• [WHAT YOU SHOULD DO] Count the lines of the material below that contain the string "width". Reply with the number only.

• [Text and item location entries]
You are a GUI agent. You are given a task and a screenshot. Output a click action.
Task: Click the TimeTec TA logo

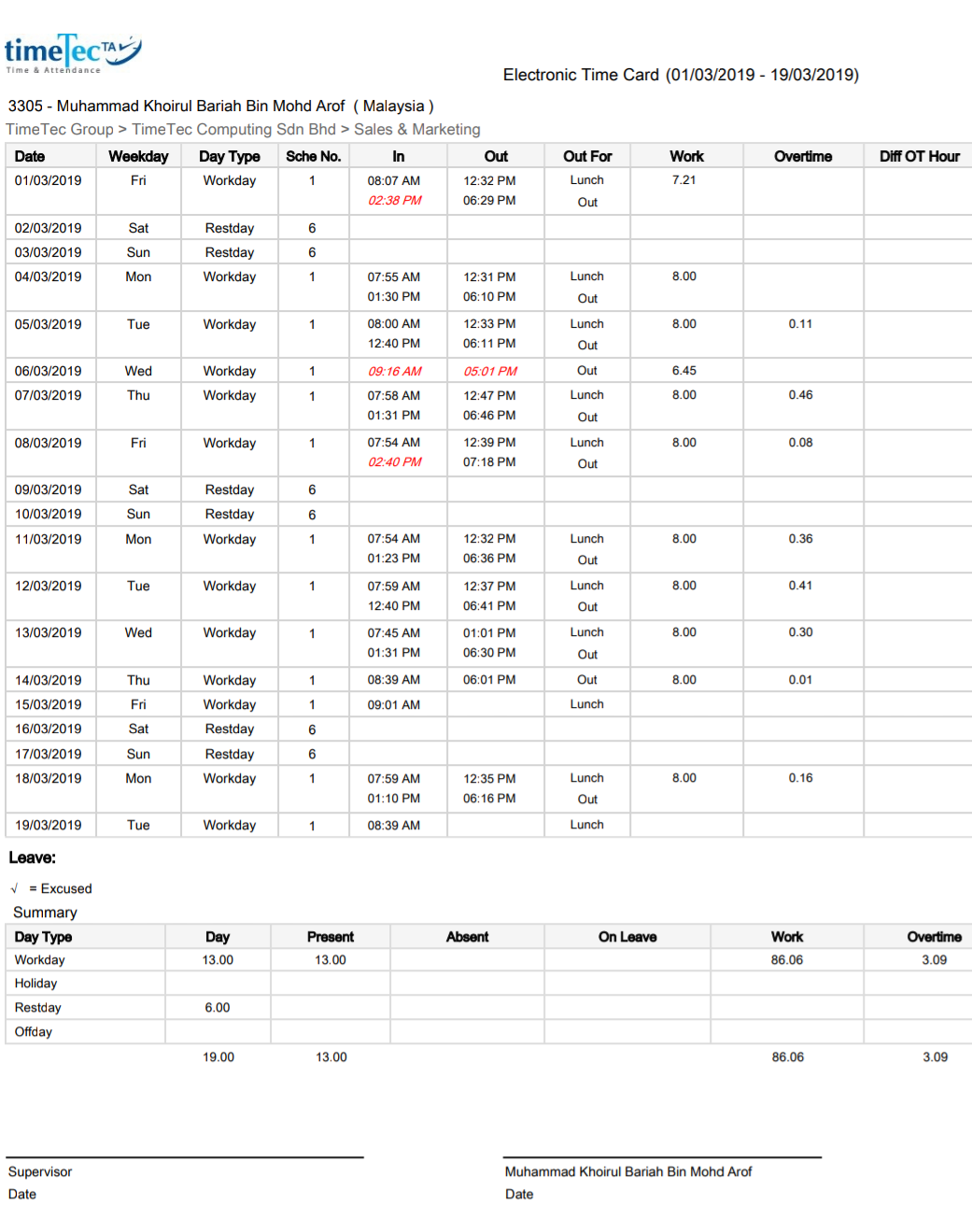click(x=73, y=52)
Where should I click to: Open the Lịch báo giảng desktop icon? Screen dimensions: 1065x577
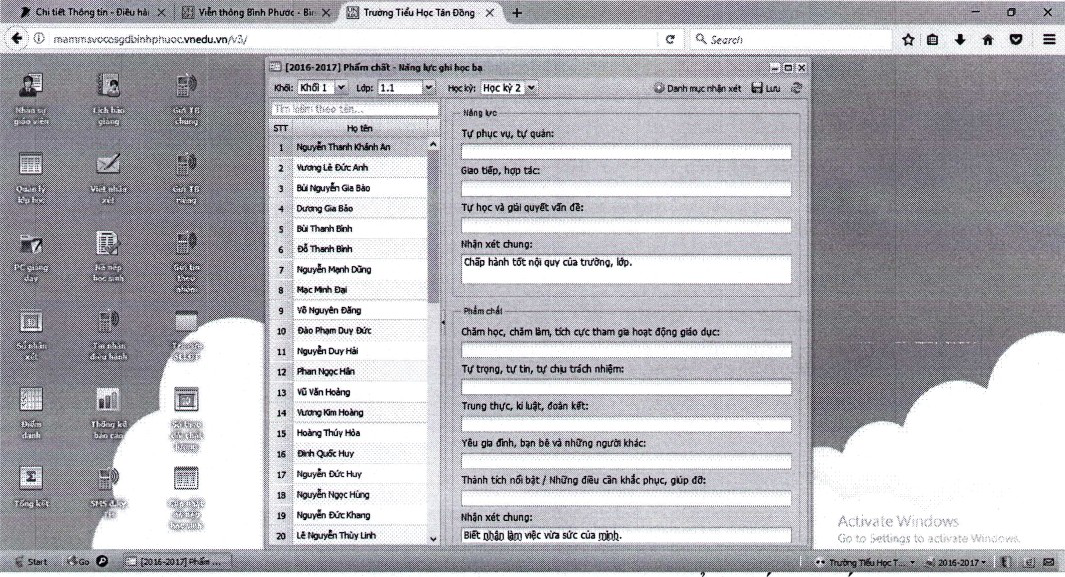[x=107, y=87]
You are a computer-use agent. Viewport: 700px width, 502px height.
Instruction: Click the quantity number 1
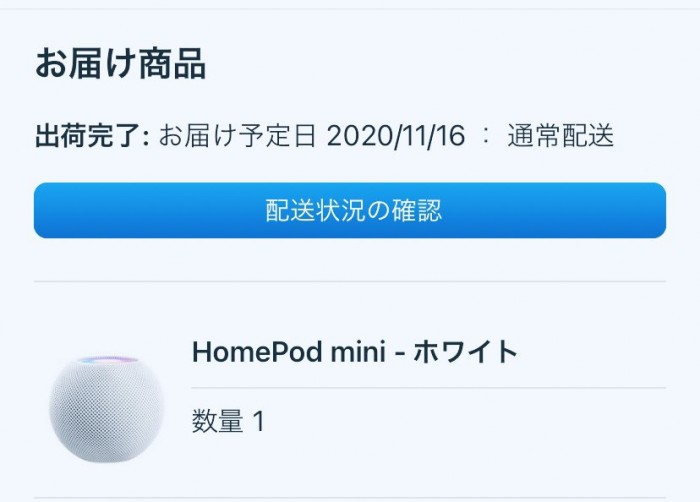[x=258, y=422]
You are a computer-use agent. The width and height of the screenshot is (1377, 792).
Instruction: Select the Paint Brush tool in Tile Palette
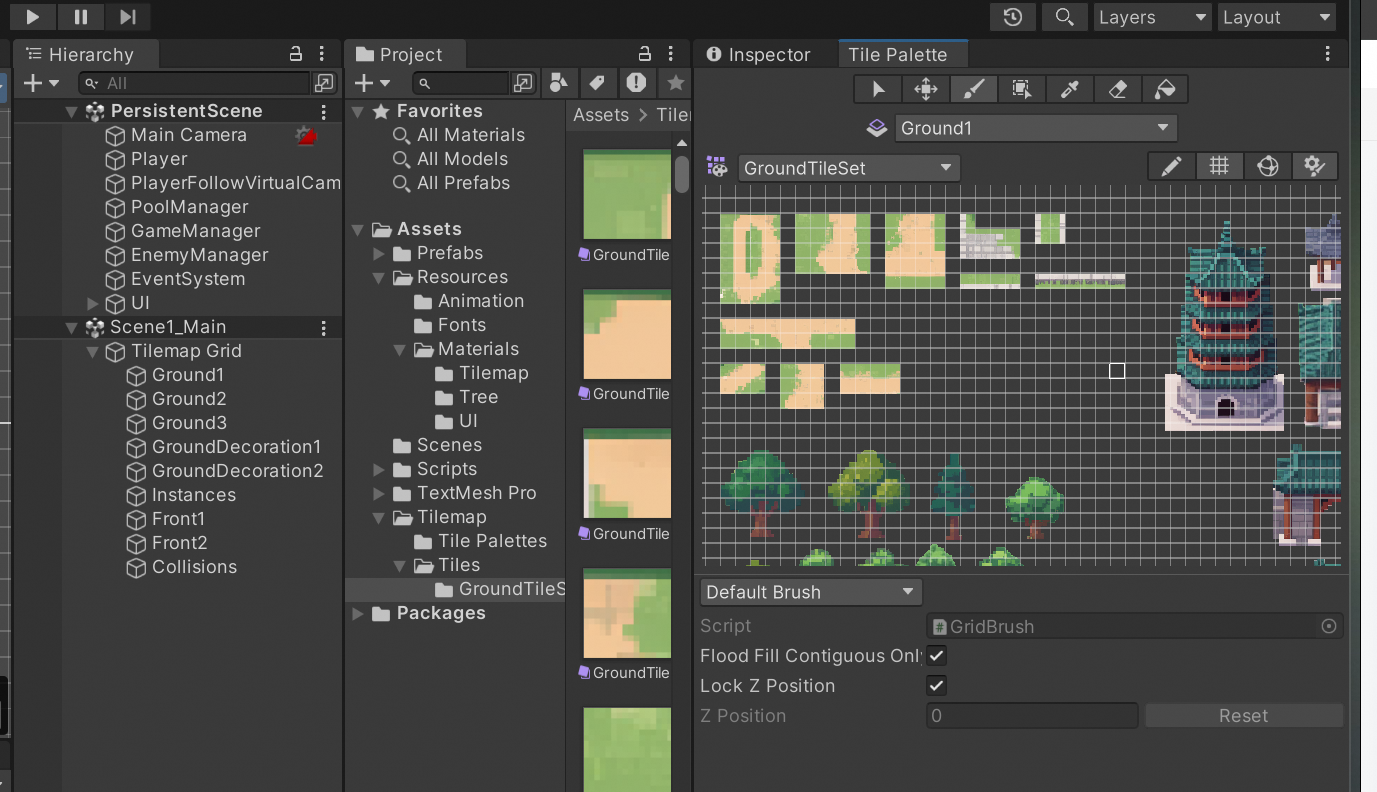click(973, 89)
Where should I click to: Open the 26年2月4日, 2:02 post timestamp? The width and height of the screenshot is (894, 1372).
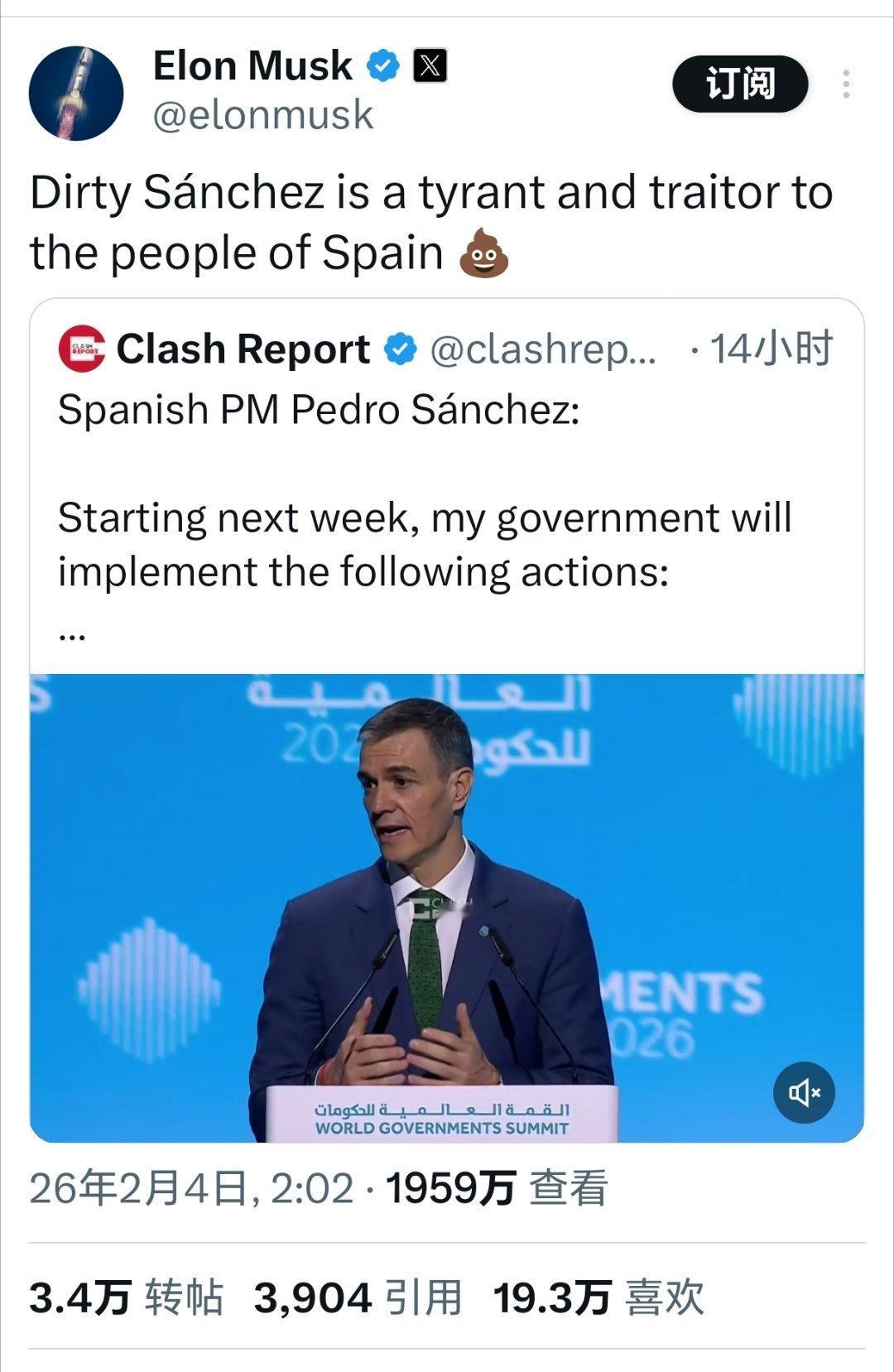point(192,1188)

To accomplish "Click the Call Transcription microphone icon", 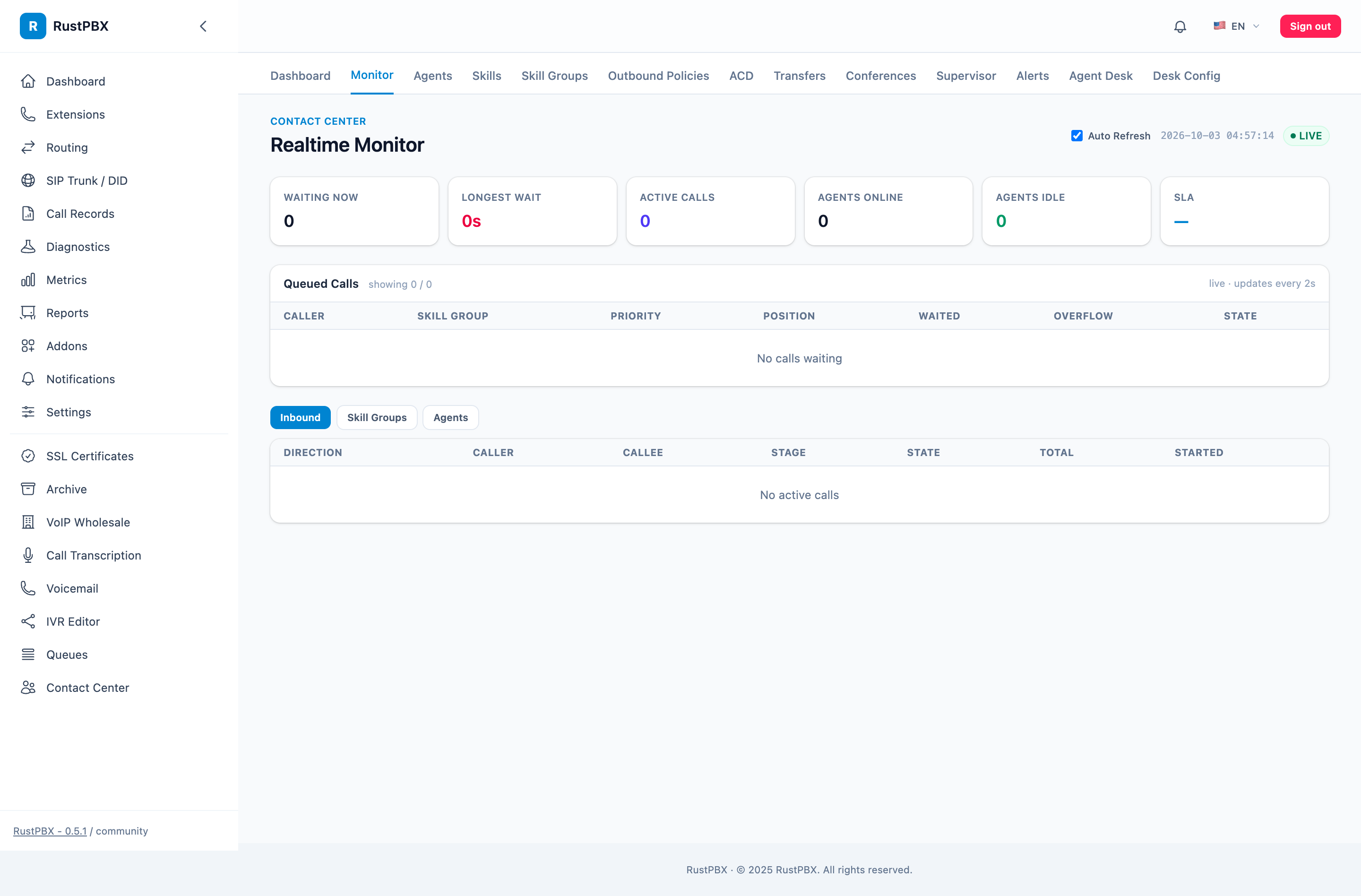I will pyautogui.click(x=28, y=555).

• [WORKED ANSWER] 3